Especialistas aseguran que es indispensable el acompañamiento para evitar episodios de depresión

Distintos pueden ser los motivos para que los niños desarrollen episodios de ansiedades. En tiempos de pandemia esta condición se acrecentó más según distintos expertos en psicología infantil, debido a la soledad del aislamiento y la sobre exposición tecnológica y de televisión.
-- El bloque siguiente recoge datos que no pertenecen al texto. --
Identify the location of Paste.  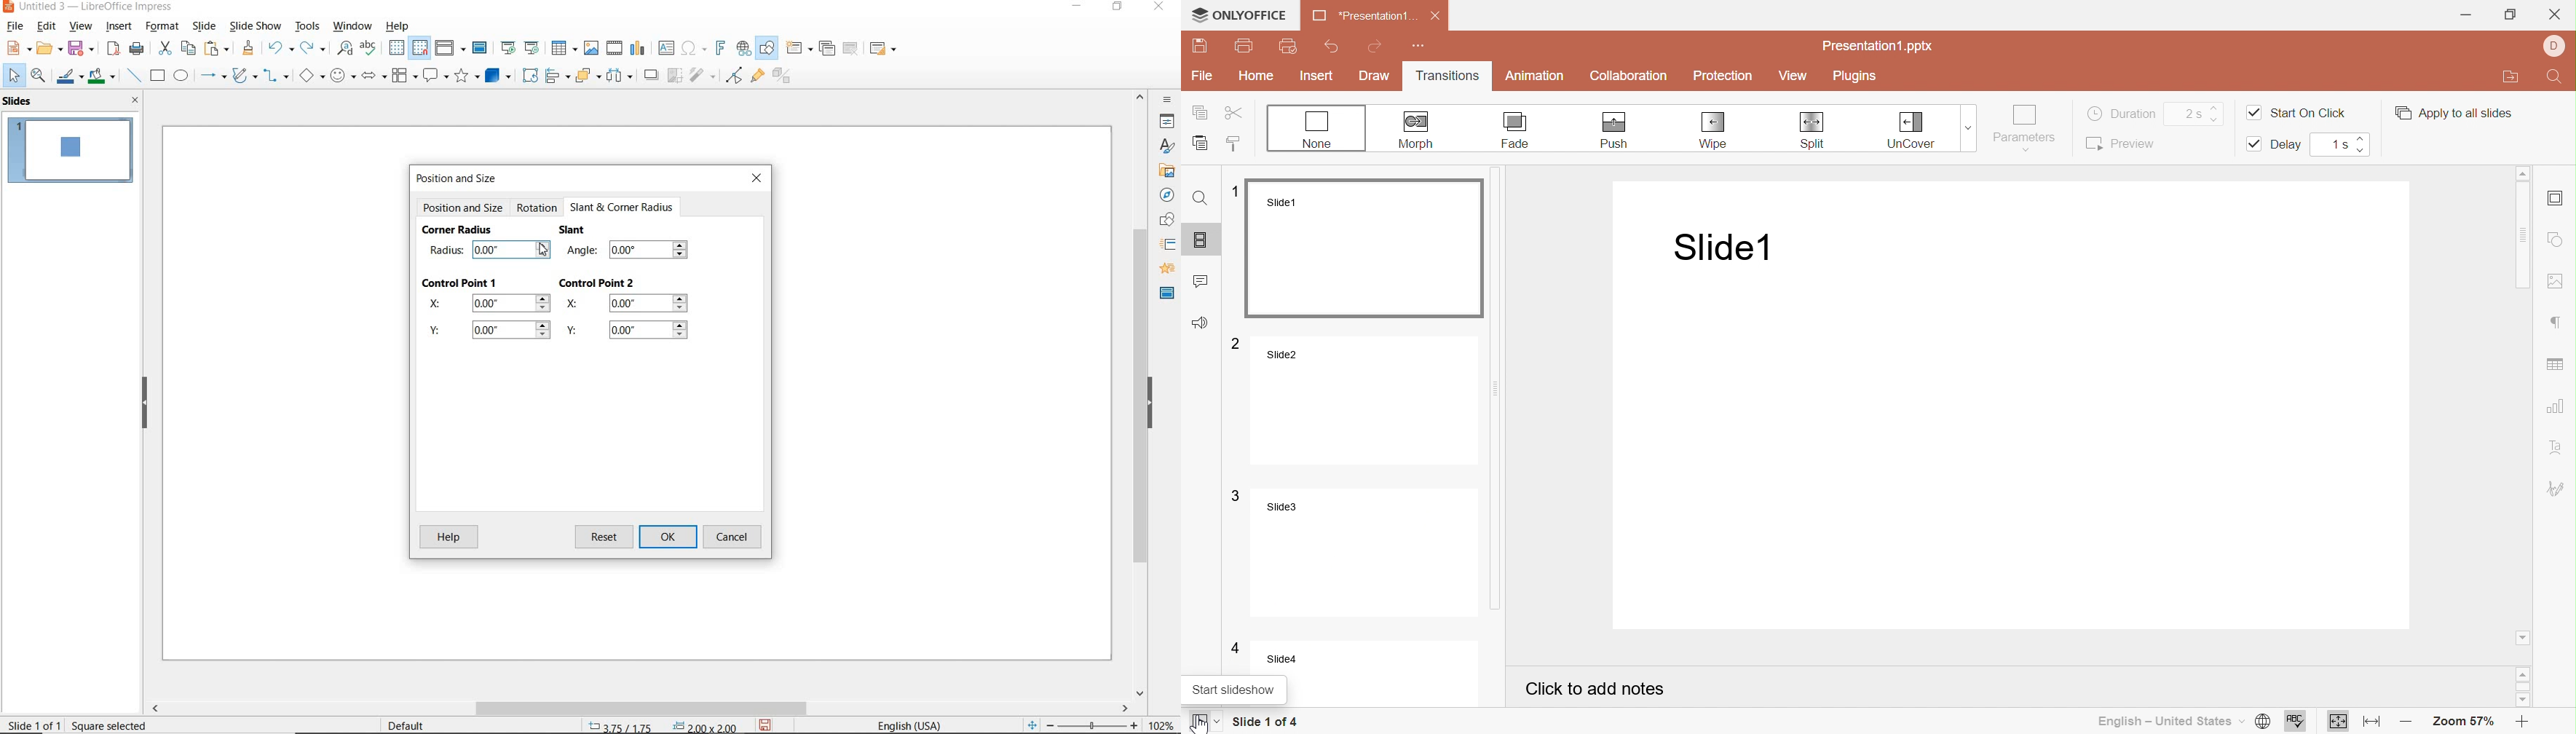
(1202, 143).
A lo dicho, especialistas aseguran que hay otro gran problema que muy poco se ataca y se refieren a el cómo detectar y saber que los niños pasan por un proceso depresivo o de ansiedad.

Explicación

La psicóloga argentina Marisa Russomando, explicó en la revista Caras que, aunque la ansiedad se relaciona más con la vida adulta, los niños también pueden padecerla y manifestarla.

“En los más chicos, muchas veces esta aparece de la mano del miedo, el enojo, la angustia y la inquietud. Lo más importante es que como adultos le prestemos atención a cualquier cambio de estado emocional o anímico de nuestros hijos, ya que algo nos están diciendo. Si notamos un cambio drástico o una conducta que no es apropiada o convencional, debemos ver y analizar cuál puede ser la causa”, alertó la especialista.

Síntomas

Russomando, resumió una lista de síntomas a los que padres y madres tienen que estar muy atento y realizar un seguimiento en detalle para poder combatir los estados de ánimos de los menores de edad.

Entre los síntomas se destacan los cambios en sus comportamientos, alteraciones en el sueño, nerviosismo, ataques de hambre o problemas alimenticios, aparición de tics, síntomas físicos (dolores de cabeza, dolores de panza, mareos, etcétera), aislamiento e hiperactividad.

Recomendaciones

Según recomendaciones del Grupo de Trabajo de Servicios Preventivos de Estados Unidos, respaldado por el gobierno (USPSTF), los niños deben ser evaluados para detectar niveles de ansiedad a partir de los ocho años y para registrar la depresión, desde los 12 años.

“Si alguno de estos síntomas aparece, mi sugerencia es hablar con ellos para intentar ponerles palabras a esas conductas. Por ejemplo: ´estoy notando que estás más nervioso que antes´ o ´me parece que te está costando dormir, ¿qué está pasando? ´. A veces, los cambios de rutinas repentinos también perjudican a nuestros hijos, por eso es clave conversar con ellos acerca de lo que puede estar sucediéndoles”, concluyo la doctora Marisa Russomando.